La législation américaine a montré l’exemple puisque, dès 1980, elle reconnaît aux juridictions fédérales, par une extension jurisprudentielle de l’Alien Tort Claims Act (ATCA) issu du Judiciary Act de 1789, la compétence d’examiner les actions en réparation introduites par tout étranger pour une faute commise « en violation du droit international ou d’un traité des Etats-Unis » (37). Ainsi, dans une décision Filártiga v. Peña-Irala (38), la Cour d’appel du deuxième circuit a jugé que l’ATCA pourrait être utilisé afin de poursuivre un policier paraguayen pour des actes de torture qu’il avait commis au Paraguay.

Au cours des quinze dernières années, l’ATCA a cependant vu sa portée limitée. En effet, par une première décision de 2004 (39), la Cour a statué que l’ATCA ne s’appliquait qu’ « aux violations des normes internationales ‘spécifiques, universelles et obligatoires’ et a déterminé que les interdictions générales contre l’arrestation et la détention arbitraires ne respectaient pas cette norme » (40). L’ACTA a encore vu sa portée limitée en 2013 avec l’affaire Royal Dutch Petroleum (41), dans laquelle il a été précisé que l’ATCA ne pouvait s’appliquer à « une prétendue complicité d’une société étrangère dans les violations des droits de l’homme au Nigéria ». Cette décision indiquait notamment que « l’ATCA ne s’applique généralement pas aux délits commis dans des pays étrangers. Les revendications touchent et concernent le territoire des Etats-Unis avec ‘une force suffisante’ » (‘sufficient force’) (42). Ce dernier arrêt replace l’ATCA davantage dans un contexte de souveraineté ; considération essentielle pour chaque Etat en droit international.

La responsabilité des entreprises transnationales en cas de violation des droits de l’Homme est en pleine évolution ; responsabilité notamment dominée par la soft law. Les Etats apparaissent comme des acteurs primordiaux et sont donc intervenus en vue de garantir les droits de l’Homme et d’assurer des voies de recours effectives aux individus victimes, même si leur intervention reste souvent assez restreinte. Les entreprises transnationales, tout comme leurs parties prenantes, sont de plus en plus conscientes de ces enjeux.

Cependant, un long chemin reste encore à parcourir en ce qu’il ne s’agit ici que des prémices d’une telle responsabilité, qui marque cependant l’avènement d’une Responsabilité Sociétale des Entreprises (RSE).

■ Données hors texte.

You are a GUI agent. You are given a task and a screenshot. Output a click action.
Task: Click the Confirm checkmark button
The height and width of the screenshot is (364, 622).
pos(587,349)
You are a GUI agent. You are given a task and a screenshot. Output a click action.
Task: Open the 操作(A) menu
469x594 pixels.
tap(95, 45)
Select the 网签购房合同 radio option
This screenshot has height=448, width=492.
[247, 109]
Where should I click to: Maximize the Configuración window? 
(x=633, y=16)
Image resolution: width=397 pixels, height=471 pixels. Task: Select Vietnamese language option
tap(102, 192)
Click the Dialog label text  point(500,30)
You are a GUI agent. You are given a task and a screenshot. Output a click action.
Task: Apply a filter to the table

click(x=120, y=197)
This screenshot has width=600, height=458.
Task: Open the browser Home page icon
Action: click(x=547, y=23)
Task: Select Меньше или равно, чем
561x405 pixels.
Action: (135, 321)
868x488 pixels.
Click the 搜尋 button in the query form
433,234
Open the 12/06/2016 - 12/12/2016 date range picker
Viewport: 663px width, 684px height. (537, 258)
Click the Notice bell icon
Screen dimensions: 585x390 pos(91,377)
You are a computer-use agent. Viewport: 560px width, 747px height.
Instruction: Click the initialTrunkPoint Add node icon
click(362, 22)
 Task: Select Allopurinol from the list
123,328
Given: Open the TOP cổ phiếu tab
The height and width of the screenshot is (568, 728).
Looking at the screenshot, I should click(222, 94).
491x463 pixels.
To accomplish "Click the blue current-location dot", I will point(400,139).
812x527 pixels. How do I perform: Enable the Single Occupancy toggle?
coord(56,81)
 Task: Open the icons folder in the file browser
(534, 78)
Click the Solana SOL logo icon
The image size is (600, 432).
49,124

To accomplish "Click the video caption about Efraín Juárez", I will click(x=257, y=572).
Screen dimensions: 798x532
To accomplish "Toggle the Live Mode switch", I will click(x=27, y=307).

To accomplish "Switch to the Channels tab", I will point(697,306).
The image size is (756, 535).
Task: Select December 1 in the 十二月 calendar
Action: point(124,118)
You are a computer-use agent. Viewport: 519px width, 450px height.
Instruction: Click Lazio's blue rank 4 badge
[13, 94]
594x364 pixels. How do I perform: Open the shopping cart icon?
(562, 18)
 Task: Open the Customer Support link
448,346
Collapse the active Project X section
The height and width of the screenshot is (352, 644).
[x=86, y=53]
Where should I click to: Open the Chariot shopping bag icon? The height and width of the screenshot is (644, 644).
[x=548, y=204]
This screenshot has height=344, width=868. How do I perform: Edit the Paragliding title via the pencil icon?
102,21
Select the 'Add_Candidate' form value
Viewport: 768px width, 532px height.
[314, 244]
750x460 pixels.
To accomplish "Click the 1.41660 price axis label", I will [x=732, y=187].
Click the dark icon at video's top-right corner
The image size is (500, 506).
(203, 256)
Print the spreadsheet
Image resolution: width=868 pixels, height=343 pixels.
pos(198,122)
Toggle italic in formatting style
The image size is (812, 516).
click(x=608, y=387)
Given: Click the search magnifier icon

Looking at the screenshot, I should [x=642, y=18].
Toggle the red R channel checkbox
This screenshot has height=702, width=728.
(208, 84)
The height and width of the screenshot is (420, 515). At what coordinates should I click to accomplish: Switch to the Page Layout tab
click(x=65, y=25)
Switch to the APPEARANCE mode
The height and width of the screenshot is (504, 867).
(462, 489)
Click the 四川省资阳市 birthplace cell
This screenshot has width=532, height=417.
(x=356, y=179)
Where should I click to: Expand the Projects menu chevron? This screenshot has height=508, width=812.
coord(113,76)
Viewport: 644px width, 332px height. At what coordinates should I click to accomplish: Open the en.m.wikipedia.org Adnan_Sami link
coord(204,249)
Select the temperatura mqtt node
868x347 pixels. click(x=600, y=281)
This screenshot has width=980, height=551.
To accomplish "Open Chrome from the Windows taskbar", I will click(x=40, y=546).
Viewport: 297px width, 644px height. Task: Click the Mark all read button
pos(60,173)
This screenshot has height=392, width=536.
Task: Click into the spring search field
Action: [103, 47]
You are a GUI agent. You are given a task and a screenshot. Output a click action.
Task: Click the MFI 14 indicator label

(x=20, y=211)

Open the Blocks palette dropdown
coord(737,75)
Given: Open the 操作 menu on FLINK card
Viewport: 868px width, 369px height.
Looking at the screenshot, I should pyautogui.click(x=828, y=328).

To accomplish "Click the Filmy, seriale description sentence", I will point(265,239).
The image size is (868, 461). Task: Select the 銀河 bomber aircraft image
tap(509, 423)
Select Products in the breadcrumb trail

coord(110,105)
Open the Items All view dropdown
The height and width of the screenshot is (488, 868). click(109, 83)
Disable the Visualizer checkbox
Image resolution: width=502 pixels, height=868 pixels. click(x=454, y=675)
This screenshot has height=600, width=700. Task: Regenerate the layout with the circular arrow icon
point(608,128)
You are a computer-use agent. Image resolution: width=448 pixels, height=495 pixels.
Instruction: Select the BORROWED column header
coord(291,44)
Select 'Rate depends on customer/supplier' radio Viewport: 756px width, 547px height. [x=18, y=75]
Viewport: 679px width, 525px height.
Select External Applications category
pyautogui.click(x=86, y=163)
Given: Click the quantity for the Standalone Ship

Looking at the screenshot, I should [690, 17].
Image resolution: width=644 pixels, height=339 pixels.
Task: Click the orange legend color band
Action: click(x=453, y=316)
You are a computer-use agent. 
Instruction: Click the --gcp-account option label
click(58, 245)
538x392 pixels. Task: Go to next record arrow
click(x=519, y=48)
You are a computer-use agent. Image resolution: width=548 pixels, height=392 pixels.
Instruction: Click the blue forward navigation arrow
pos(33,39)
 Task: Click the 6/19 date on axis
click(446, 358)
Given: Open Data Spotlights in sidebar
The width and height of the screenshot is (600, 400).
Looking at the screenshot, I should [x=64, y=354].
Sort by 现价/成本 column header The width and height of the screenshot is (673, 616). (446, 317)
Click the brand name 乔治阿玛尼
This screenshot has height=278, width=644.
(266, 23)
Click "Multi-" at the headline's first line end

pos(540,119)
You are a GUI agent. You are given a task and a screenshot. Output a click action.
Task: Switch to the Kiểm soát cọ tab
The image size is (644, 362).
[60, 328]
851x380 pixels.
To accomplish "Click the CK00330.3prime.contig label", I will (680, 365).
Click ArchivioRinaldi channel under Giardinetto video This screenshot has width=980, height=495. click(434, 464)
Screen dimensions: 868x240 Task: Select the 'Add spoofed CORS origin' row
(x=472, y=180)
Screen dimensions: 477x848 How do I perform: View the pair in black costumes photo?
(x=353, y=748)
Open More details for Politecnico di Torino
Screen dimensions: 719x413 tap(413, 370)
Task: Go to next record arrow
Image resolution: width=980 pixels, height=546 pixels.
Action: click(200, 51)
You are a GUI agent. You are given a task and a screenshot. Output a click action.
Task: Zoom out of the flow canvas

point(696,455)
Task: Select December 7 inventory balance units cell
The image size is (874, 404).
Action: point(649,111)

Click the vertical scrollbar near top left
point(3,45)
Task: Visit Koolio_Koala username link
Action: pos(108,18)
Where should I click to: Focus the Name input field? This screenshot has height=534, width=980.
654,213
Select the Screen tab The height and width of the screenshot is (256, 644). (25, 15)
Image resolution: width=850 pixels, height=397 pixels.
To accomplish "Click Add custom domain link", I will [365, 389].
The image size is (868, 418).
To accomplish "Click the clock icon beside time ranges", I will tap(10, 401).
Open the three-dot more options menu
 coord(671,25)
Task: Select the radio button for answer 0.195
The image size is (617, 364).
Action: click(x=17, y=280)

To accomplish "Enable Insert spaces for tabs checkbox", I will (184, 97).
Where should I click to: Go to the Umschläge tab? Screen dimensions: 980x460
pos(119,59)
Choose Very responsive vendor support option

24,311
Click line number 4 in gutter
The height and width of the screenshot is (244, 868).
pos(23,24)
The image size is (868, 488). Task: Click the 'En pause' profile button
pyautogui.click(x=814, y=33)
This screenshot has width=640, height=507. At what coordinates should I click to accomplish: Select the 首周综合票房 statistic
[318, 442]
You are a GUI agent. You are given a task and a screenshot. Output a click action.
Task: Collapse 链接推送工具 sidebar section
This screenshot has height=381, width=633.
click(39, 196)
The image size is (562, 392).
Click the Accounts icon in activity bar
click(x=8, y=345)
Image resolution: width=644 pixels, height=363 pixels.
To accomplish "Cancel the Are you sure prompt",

La Responsabilité Sociétale des Entreprises peut être définie comme étant, selon la norme ISO 26000 la « responsabilité d’une organisation vis-à-vis des impacts de ses décisions et de ses activités sur la société et sur l’environnement, se traduisant par un comportement transparent et éthique qui : contribue au développement durable y compris à la santé et au bien-être de la société, prend en compte les attentes des parties prenantes, respecte les lois en vigueur et est compatible avec les normes internationales et enfin est intégré dans l’ensemble de l’organisation et mis en œuvre dans ses relations » (43).

La RSE a véritablement fait son apparition en tant que telle avec le Pacte Mondial des Nations Unies de 2000, même si cette idée de triptyque environnemental, social et économique et la notion de développement durable ont fait leur apparition avec le rapport Brundtland de 1987. La RSE s’est notamment développée en Europe à la fin des années 90 (44). Ce Pacte Mondial des Nations Unies engage les entreprises signataires à respecter dix principes universellement acceptés allant des droits de l’homme, aux normes du travail, à l’environnement et à la lutte anticorruption (45). Ce pacte défend le concept de RSE, par lequel les entreprises intègrent des préoccupations sociales, économiques et environnementales dans leurs activités.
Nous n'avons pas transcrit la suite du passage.